Activity
Copy out every line in the entries below that includes "Punto".

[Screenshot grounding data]
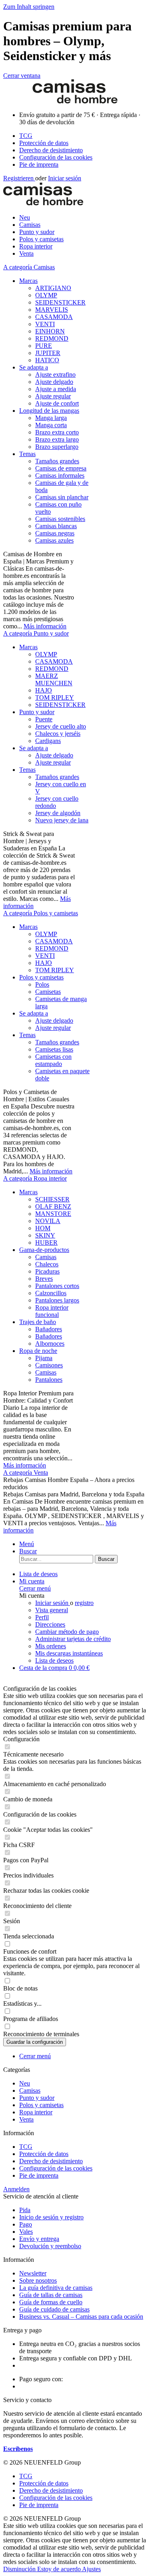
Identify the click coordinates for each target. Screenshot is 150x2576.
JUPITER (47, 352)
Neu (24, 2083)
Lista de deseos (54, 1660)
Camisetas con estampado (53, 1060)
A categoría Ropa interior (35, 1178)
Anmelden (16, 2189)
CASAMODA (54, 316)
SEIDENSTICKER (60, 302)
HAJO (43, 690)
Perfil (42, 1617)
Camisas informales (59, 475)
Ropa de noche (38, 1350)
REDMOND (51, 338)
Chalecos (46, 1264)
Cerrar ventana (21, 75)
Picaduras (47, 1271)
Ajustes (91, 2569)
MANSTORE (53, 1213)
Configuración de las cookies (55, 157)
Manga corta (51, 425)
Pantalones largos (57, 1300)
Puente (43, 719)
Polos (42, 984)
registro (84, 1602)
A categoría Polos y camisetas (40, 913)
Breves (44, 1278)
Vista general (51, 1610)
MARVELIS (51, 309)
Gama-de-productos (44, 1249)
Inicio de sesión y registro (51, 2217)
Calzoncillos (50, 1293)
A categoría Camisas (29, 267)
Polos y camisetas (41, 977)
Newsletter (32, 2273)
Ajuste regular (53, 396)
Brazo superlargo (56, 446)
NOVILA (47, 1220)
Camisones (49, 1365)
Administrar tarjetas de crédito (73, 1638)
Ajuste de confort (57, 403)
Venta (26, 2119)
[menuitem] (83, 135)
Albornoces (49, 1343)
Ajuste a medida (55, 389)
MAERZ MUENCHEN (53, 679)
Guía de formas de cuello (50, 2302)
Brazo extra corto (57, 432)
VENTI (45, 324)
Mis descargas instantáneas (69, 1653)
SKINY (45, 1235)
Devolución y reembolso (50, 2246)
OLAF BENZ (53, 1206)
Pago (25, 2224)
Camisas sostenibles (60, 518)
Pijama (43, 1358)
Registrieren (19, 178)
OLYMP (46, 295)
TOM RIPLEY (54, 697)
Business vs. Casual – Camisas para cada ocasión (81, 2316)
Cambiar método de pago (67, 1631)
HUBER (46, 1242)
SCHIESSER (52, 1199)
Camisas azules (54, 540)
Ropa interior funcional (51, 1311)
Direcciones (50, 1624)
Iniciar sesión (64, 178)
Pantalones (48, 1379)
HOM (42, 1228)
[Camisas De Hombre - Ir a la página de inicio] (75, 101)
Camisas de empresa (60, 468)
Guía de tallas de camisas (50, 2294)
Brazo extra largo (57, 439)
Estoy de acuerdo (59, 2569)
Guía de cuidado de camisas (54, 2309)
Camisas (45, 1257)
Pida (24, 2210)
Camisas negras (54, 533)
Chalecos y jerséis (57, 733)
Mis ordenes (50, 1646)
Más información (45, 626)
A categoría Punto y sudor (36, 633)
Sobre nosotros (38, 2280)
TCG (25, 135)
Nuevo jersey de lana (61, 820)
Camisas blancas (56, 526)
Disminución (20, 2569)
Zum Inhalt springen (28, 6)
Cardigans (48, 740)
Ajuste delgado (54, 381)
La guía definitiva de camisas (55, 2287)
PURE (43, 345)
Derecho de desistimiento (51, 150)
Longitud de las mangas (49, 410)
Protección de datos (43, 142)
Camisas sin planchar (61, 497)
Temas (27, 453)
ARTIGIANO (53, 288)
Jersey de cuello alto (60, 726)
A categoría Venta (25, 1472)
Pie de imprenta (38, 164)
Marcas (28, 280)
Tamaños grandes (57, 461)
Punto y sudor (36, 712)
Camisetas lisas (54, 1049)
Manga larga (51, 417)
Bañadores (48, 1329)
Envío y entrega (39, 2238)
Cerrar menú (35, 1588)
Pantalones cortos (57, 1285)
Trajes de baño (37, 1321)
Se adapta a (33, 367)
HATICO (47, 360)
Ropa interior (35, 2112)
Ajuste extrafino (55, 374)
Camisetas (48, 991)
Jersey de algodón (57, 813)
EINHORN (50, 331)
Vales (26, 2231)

Response
A categoría Punto y sudor (36, 633)
Punto y sudor (36, 712)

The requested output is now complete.